Five of Sethi’s friends were injured in the blast. "In spite of the authorities’ efforts, there was confusion in the nearby hospitals given the number of victims who were rushed there. There was shortage of blood at various hospitals and citizens were called upon to donate. The list of wounded indicated that some people did not have support and were struggling for their lives. Students began hourly updates on blood requirements," Sethi added.
That was a year ago. The website is still at work, asking people to donate blood and to register on the site. "We tied up with Maharashtra State Blood Transfusion Council. The website had the necessary information such as blood banks and quantity of blood available. Anybody looking for donors can email or sms the donors via the website and make a request. The service is still up and running," said Tushar Sampat, director of Aarogya.
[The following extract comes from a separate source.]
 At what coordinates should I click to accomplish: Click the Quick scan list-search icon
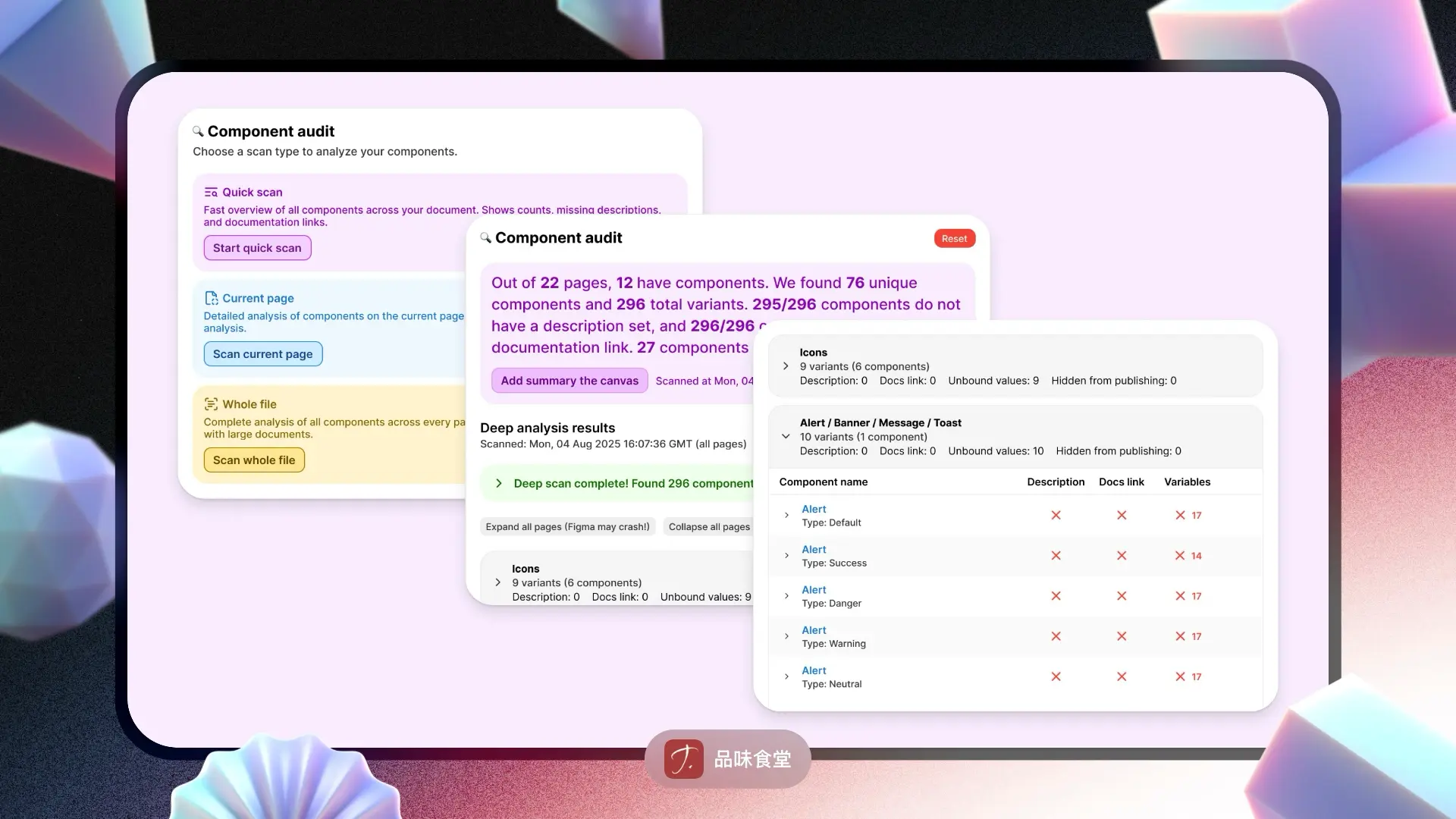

The ‘Rebuilding German Bakery’ initiative aimed at bringing people together to help get the eatery going and put up a united front against terrorism. It started on Facebook. "My group was not the first, but it definitely spread the message of unity among the youth, building confidence in citizens and helping the victims in whatever way possible," said founder Shrinath Navghane.
The group coordinated efforts for raising funds for some victims and attempted to connect with the eatery’s supporters from around the world. It also organised a peace march and candlelight vigil in the days following the blast.
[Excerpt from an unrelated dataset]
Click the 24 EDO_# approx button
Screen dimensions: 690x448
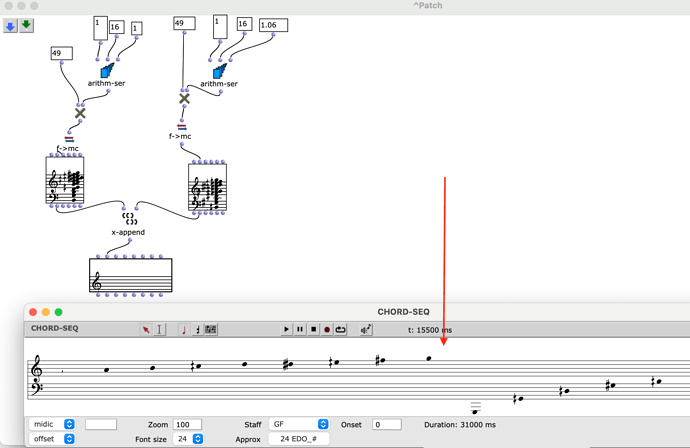298,439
"More than 400 students participated and it led to other initiatives in Pune. The group has been updating members on anything connected with terror blasts and emergency phone numbers of authorities. We update our page with messages of peace," said Navghane.
A few months after the blast, the group appealed to supporters to send money directly to the victims via their Facebook group. "All activities were tracked and managed by group volunteers. Unfortunately, not a lot of funds were raised by Indian supporters as compared to generous donations by foreigners. One of our Canadian supporters organised a fund raiser," added Navghane. A peace march has been planned for Sunday.
Another group has kept memories of friends they lost in the blast alive.
Group member Nilesh Agrawal said, "We were friends with Anindyee Dhar, one of the 17 victims. We carry out awareness initiatives so that people do not forget February 13, 2010. So many of us lost those we loved."
The group had organised a condolence meet and a blood donation camp in Kolkata where Anindyee came from. About three months ago, the group had organised a photo exhibition on the blast victims. A candlelight vigil has been planned for Sunday.